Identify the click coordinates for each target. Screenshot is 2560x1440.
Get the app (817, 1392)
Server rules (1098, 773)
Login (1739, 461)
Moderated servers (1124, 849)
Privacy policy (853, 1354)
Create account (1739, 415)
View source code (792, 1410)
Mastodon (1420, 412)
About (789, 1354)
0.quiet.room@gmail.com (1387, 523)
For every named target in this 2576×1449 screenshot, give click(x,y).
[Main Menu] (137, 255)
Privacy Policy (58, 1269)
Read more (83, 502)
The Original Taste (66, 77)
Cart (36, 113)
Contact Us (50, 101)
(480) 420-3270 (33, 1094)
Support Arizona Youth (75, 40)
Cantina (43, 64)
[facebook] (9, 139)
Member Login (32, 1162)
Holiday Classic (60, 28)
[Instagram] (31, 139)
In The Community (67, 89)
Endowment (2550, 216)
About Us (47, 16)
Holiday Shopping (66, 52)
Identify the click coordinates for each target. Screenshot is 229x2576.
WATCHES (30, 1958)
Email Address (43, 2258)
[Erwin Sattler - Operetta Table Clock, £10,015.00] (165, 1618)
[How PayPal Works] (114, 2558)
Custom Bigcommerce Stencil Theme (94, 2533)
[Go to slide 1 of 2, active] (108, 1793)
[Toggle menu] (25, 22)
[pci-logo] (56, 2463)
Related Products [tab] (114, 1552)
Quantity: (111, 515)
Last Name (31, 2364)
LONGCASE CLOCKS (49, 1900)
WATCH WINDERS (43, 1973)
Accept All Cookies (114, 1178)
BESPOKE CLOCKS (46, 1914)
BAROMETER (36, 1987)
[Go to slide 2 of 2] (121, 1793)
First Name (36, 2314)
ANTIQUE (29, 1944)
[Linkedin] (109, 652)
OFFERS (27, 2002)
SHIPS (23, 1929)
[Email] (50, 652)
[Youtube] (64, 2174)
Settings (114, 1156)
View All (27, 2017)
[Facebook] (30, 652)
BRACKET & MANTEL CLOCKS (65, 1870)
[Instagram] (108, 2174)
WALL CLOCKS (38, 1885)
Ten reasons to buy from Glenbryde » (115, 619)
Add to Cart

■ INSTRUCTIONS FOR THE TASK: Would you return the full set of entries, unchanged in every detail?

■ ANSWER:
Identify the click coordinates for each target. Screenshot is 2560x1440.
Get the app (817, 1392)
Server rules (1098, 773)
Login (1739, 461)
Moderated servers (1124, 849)
Privacy policy (853, 1354)
Create account (1739, 415)
View source code (792, 1410)
Mastodon (1420, 412)
About (789, 1354)
0.quiet.room@gmail.com (1387, 523)
For every named target in this 2576×1449 screenshot, give click(x,y).
[Main Menu] (137, 255)
Privacy Policy (58, 1269)
Read more (83, 502)
The Original Taste (66, 77)
Cart (36, 113)
Contact Us (50, 101)
(480) 420-3270 (33, 1094)
Support Arizona Youth (75, 40)
Cantina (43, 64)
[facebook] (9, 139)
Member Login (32, 1162)
Holiday Classic (60, 28)
[Instagram] (31, 139)
In The Community (67, 89)
Endowment (2550, 216)
About Us (47, 16)
Holiday Shopping (66, 52)
Identify the click coordinates for each target. Screenshot is 229x2576.
WATCHES (30, 1958)
Email Address (43, 2258)
[Erwin Sattler - Operetta Table Clock, £10,015.00] (165, 1618)
[How PayPal Works] (114, 2558)
Custom Bigcommerce Stencil Theme (94, 2533)
[Go to slide 1 of 2, active] (108, 1793)
[Toggle menu] (25, 22)
[pci-logo] (56, 2463)
Related Products [tab] (114, 1552)
Quantity: (111, 515)
Last Name (31, 2364)
LONGCASE CLOCKS (49, 1900)
WATCH WINDERS (43, 1973)
Accept All Cookies (114, 1178)
BESPOKE CLOCKS (46, 1914)
BAROMETER (36, 1987)
[Go to slide 2 of 2] (121, 1793)
First Name (36, 2314)
ANTIQUE (29, 1944)
[Linkedin] (109, 652)
OFFERS (27, 2002)
SHIPS (23, 1929)
[Email] (50, 652)
[Youtube] (64, 2174)
Settings (114, 1156)
View All (27, 2017)
[Facebook] (30, 652)
BRACKET & MANTEL CLOCKS (65, 1870)
[Instagram] (108, 2174)
WALL CLOCKS (38, 1885)
Ten reasons to buy from Glenbryde » (115, 619)
Add to Cart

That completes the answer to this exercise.